Bahamian police officer (born 1961)

Ellison Edroy Greenslade QPM (born 24 May 1961) is a Bahamian retired police officer who was Commissioner of Police of the Royal Bahamas Police Force (2010 - 2017), and then became the Bahamas High Commissioner to the Court of St. James's (United Kingdom).

==Education==
Greenslade was born in New Providence on 24 May 1961 and attended schools in Cedar Harbor, Abaco; Lovely Bay, Acklins; Kemp's Bay, Andros; Knowles, Cat Island; and Stephen Dillet, Nassau. He graduated from S.C. McPherson Junior High and the Government High School, both in Nassau, New Providence. Upon graduation from the Police Training College, he continued studies on a part-time basis. He subsequently obtained an associate degree in Business Administration from the University of the Bahamas. He holds a postgraduate degree in police management and law enforcement from the University of Leicester in the United Kingdom. He also holds an MBA from the University of Miami, 1997.

» DATA EXTRACTS
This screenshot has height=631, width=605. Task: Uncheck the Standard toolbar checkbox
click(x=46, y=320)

==

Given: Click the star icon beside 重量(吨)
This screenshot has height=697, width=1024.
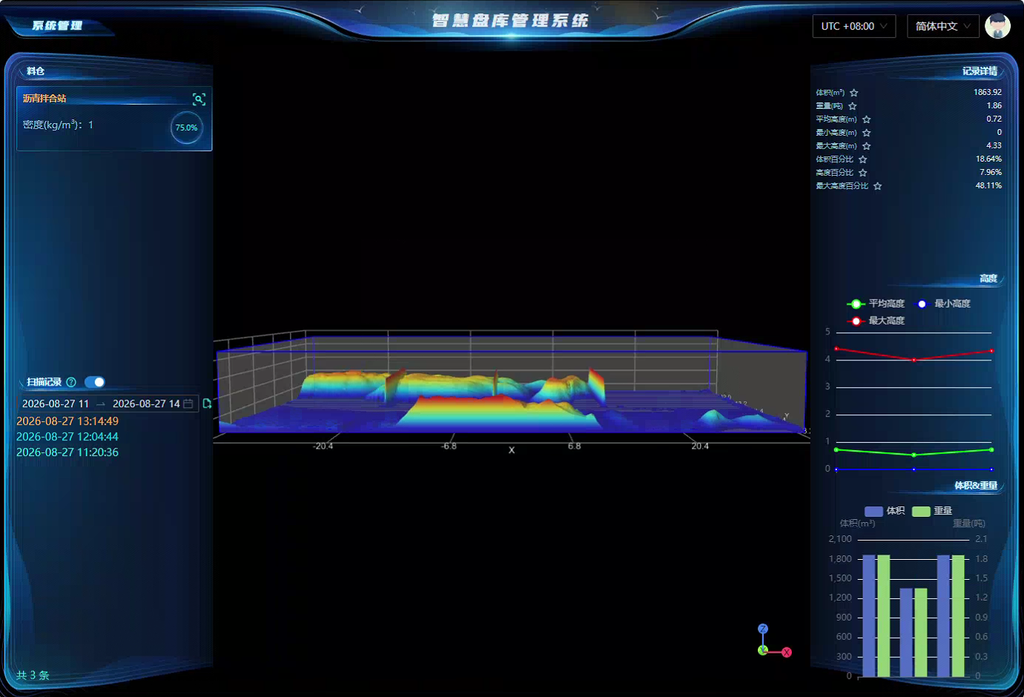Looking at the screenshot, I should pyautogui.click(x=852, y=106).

» ACTIONS TO TAKE
A. According to the excerpt about Ellison Greenslade, from which university did he receive his MBA, and in what year?
B. Continue the excerpt about Ellison Greenslade from its last sentence.
The data has nothing to do with the excerpt about Ellison Greenslade.

» OUTPUTS BY TASK
A. The University of Miami, in 1997.

B.
==Career==

Greenslade joined the Senior Executive Leadership Team (SELT) of the Royal Bahamas Police Force in July 2000, when he was appointed Assistant Commissioner of policing services on Grand Bahama which required him to be transferred to Freeport, Grand Bahama. He served in Freeport for seven years, making him the longest serving Northern Bahamas district commander. Greenslade returned to Nassau once he was appointed to the rank of Senior Assistant Commissioner of Police.

==Honours==
Greenslade was awarded the Queen's Police Medal for services to policing and the community.